Seit der Kongresswahl durfte Amerika sich an eine neue politische Rhetorik der Harmonie gewöhnen. Der Sieg der Demokraten zwingt Präsident Bush zu überparteilicher Kooperation.

Seit der Kongresswahl durfte Amerika sich an eine neue politische Rhetorik der Harmonie gewöhnen. Der Sieg der Demokraten zwingt Präsident Bush zu überparteilicher Kooperation. Doch heute kehren die scharfen Töne zurück, der Senat tagt noch mal in alter Zusammensetzung mit republikanischer Mehrheit, der neue konstituiert sich im Januar. Bush will das nutzen, um sich doch noch seinen umstrittenen UN-Botschafter John Bolton und das Abhörprogramm ohne richterliche Genehmigung absegnen zu lassen.

Doch da ist Harry Reid vor, Fraktionschef der Demokraten, bisher Minderheits- und bald Mehrheitsführer im Senat. Der schmächtige 66-jährige Mormone sieht aufs Erste wie ein harmloser Großvater aus. Doch er ist einer der härtesten Kämpfer im Kongress und beherrscht alle Tricks der Geschäftsordnung. Kürzlich verblüffte er die Republikaner bei der Beratung der Antiterrorgesetze. Reid erzwang den Ausschluss der Öffentlichkeit und durchkreuzte so die Absicht, die Demokraten als „weich“ gegen Terroristen vorzuführen. Er sei „der Unscheinbare mit der kurzen Geraden“, heißt es. Und er habe ein „stählernes Knochengerüst“.

Das Leben hat ihn abgehärtet. Er stammt aus dem Bergbaustädtchen Searchlight im Wüstenstaat Nevada und trampte angeblich jeden Tag 65 Kilometer zur High School. Der Vater litt unter Trunksucht und Depression und beging Selbstmord. Das Jurastudium in Washington finanzierte Reid durch Nachtarbeit als Polizist im Capitol. Mit 28 wurde er in den Landtag von Nevada gewählt. Als Vorsitzender der Kommission für Spielcasinos legte er sich mit dem organisierten Verbrechen an; eines Morgens fand seine Frau eine Bombe unter dem Auto. Als Nevada dank des starken Zuzugs, vor allem nach Las Vegas, 1980 einen zweiten Sitz im US-Kongress bekam, gewann Reid die Wahl. 1986 wechselte er in den Senat. Dreimal haben sie ihn seither für je sechs Jahre wiedergewählt.

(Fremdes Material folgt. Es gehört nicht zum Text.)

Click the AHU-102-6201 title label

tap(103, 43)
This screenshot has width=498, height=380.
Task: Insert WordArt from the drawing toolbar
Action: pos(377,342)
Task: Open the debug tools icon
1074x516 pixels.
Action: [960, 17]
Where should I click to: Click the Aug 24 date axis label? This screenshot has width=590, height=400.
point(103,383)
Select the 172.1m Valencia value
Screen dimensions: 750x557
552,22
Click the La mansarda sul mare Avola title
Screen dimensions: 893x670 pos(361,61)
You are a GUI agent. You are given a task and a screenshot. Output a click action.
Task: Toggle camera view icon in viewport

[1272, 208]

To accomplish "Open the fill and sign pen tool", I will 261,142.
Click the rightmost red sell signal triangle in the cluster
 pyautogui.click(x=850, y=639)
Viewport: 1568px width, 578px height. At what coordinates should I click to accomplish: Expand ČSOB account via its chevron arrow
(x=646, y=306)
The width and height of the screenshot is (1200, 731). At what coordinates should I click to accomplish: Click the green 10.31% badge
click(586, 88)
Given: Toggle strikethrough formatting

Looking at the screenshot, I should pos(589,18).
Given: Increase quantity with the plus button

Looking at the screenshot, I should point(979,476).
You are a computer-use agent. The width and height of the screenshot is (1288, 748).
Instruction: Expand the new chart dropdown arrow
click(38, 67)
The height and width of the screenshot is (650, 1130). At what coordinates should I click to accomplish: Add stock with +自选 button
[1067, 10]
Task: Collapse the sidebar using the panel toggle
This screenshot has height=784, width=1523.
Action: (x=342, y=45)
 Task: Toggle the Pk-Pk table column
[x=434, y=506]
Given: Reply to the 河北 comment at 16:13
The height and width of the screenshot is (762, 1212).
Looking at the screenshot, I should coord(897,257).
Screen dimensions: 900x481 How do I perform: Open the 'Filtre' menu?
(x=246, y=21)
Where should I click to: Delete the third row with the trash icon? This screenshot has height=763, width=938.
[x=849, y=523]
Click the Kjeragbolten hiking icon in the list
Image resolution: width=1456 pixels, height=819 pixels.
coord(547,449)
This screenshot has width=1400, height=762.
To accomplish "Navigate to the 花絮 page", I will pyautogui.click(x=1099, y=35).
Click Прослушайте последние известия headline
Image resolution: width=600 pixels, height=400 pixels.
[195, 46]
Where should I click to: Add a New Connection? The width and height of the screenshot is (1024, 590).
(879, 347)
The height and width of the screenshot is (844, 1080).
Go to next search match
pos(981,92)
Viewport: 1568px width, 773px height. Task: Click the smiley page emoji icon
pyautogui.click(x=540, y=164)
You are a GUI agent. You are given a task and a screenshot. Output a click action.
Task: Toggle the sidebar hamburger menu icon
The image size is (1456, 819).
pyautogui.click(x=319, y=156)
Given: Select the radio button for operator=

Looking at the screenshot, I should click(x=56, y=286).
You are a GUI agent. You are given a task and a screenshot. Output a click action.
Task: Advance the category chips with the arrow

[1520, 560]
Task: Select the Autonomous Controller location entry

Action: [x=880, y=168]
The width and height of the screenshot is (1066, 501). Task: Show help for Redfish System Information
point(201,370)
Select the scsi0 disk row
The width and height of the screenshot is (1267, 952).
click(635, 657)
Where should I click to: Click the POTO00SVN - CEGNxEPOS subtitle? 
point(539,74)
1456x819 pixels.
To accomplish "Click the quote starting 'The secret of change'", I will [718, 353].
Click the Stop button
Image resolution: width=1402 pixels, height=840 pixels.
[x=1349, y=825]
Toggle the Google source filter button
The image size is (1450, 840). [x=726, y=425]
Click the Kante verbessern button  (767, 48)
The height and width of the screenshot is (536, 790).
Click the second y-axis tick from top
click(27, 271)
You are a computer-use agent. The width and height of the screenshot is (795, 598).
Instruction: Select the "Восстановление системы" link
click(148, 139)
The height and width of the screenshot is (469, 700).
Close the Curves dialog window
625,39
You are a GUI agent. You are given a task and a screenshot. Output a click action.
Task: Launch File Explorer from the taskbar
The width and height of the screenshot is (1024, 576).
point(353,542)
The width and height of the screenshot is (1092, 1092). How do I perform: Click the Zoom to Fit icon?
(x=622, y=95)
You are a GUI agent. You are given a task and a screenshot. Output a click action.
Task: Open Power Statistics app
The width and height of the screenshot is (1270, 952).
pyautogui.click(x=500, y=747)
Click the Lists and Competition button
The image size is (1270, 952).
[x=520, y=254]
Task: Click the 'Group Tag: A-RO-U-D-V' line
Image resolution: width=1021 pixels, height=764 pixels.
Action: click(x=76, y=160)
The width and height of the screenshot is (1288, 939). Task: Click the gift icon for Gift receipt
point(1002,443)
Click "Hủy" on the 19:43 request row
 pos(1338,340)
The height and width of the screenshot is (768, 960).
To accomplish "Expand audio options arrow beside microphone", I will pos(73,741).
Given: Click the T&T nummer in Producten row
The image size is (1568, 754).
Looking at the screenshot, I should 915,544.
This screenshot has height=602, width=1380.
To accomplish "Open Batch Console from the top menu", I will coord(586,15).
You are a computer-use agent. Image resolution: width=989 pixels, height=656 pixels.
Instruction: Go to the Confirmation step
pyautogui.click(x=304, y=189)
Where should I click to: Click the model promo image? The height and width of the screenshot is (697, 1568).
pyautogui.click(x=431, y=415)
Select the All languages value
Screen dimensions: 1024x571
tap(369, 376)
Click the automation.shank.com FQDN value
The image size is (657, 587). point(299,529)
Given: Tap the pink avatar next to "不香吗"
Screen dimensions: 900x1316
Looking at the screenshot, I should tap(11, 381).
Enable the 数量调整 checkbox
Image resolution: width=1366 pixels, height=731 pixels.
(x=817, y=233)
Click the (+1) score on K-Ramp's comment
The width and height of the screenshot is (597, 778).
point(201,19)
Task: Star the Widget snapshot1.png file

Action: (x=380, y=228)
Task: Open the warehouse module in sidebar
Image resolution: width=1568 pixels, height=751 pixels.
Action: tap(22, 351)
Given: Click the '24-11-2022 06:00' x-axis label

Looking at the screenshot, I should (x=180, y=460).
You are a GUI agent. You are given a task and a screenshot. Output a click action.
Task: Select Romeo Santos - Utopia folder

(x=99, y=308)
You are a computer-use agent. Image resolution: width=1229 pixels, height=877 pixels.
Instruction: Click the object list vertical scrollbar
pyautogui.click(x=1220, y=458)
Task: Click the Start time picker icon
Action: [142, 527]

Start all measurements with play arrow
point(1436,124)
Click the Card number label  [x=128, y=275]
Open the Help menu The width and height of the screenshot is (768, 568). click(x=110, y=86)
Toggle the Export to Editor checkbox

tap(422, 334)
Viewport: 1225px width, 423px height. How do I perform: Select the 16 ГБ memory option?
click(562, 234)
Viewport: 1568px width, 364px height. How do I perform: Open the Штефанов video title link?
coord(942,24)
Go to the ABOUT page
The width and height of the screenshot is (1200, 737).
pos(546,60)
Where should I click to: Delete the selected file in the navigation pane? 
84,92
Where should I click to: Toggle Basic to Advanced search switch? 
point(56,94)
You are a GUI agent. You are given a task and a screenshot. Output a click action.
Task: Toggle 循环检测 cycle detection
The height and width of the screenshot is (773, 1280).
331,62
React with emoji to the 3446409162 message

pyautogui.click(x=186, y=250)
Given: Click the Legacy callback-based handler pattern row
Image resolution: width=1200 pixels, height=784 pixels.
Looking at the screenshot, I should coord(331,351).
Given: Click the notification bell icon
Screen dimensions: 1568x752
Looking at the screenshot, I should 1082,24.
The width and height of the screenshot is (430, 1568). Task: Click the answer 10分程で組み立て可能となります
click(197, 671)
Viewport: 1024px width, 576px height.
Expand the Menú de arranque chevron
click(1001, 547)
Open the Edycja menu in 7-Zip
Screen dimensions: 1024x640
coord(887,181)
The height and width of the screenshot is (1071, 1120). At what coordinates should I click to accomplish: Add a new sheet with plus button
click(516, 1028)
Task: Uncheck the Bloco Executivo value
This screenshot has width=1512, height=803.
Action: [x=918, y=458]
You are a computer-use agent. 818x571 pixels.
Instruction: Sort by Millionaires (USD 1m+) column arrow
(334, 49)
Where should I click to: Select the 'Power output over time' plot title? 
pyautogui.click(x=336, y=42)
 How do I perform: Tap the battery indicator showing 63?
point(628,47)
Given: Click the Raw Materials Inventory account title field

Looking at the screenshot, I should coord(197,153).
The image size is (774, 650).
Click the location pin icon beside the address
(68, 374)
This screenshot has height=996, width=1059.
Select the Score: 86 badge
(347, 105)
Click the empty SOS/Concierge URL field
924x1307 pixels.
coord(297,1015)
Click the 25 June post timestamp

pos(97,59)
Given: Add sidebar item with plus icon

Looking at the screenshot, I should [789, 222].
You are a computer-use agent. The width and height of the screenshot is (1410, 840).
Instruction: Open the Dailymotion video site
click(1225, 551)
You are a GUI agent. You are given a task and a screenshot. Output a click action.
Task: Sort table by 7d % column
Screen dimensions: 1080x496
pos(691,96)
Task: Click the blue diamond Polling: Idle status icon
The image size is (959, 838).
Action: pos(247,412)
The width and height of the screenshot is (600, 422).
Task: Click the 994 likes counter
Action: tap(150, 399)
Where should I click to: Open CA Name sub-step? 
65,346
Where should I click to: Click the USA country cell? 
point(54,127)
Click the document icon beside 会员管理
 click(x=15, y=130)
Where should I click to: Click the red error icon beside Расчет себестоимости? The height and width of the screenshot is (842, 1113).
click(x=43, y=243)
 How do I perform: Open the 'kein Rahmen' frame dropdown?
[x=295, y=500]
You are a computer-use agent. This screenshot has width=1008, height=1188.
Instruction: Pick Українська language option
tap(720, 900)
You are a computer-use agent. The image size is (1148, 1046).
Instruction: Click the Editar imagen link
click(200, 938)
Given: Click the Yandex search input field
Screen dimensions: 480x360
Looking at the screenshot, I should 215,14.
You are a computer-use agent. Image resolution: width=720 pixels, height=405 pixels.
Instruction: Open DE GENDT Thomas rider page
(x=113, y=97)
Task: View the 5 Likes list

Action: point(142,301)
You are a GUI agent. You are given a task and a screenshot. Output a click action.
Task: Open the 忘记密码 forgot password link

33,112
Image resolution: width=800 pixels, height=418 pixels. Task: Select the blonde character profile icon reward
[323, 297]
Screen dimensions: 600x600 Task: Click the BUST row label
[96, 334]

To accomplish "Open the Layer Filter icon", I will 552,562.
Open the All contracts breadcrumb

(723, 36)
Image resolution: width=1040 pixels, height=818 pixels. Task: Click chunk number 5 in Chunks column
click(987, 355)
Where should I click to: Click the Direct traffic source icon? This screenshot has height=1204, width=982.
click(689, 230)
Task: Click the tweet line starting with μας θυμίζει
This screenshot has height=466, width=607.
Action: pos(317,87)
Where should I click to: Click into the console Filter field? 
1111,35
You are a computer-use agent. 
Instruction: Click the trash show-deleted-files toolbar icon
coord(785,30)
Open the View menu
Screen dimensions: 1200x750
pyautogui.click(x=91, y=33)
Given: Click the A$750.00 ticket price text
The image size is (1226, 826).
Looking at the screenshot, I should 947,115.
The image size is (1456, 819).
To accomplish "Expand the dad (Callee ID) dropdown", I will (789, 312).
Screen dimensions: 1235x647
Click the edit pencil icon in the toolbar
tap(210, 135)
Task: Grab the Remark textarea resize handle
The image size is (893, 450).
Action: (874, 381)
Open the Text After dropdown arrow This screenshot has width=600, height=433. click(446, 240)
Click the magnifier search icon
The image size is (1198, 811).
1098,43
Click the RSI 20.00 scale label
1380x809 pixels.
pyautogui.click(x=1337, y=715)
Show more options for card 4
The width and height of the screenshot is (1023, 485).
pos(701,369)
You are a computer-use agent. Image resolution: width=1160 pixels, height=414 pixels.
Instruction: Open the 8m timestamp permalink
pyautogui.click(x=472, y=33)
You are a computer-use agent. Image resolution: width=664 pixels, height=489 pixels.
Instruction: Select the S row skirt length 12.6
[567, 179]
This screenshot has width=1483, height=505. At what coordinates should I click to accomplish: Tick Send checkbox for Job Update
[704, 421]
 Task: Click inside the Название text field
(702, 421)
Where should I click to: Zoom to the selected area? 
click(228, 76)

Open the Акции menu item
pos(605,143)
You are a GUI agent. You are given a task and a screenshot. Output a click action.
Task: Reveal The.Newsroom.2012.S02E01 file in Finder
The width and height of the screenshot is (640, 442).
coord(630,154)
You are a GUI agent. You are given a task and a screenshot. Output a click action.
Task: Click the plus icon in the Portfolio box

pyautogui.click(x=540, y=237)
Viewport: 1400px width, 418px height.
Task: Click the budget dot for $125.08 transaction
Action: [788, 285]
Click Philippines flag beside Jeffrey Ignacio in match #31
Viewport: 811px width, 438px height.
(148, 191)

Er hat starke Überzeugungen, der Kongress soll die Regierung kontrollieren. Er ist „nicht der Ort für Küsse und Umarmungen.“ Als Mehrheitsführer wolle er „mitunter Bomben werfen, mitunter konziliant sein“. Vor dem Mittagessen mit Bush am Freitag kommentierte Reid trocken, er könne sich nicht erinnern, wann Bush ihn zuletzt ins Weiße Haus eingeladen habe. „Ich hoffe, das ändert sich.“ Er ist ein Skeptiker. Den Wahlsieg hatte er den Demokraten „im Kopf zugetraut, nicht aber im Herzen“. Da wurde er mal positiv überrascht.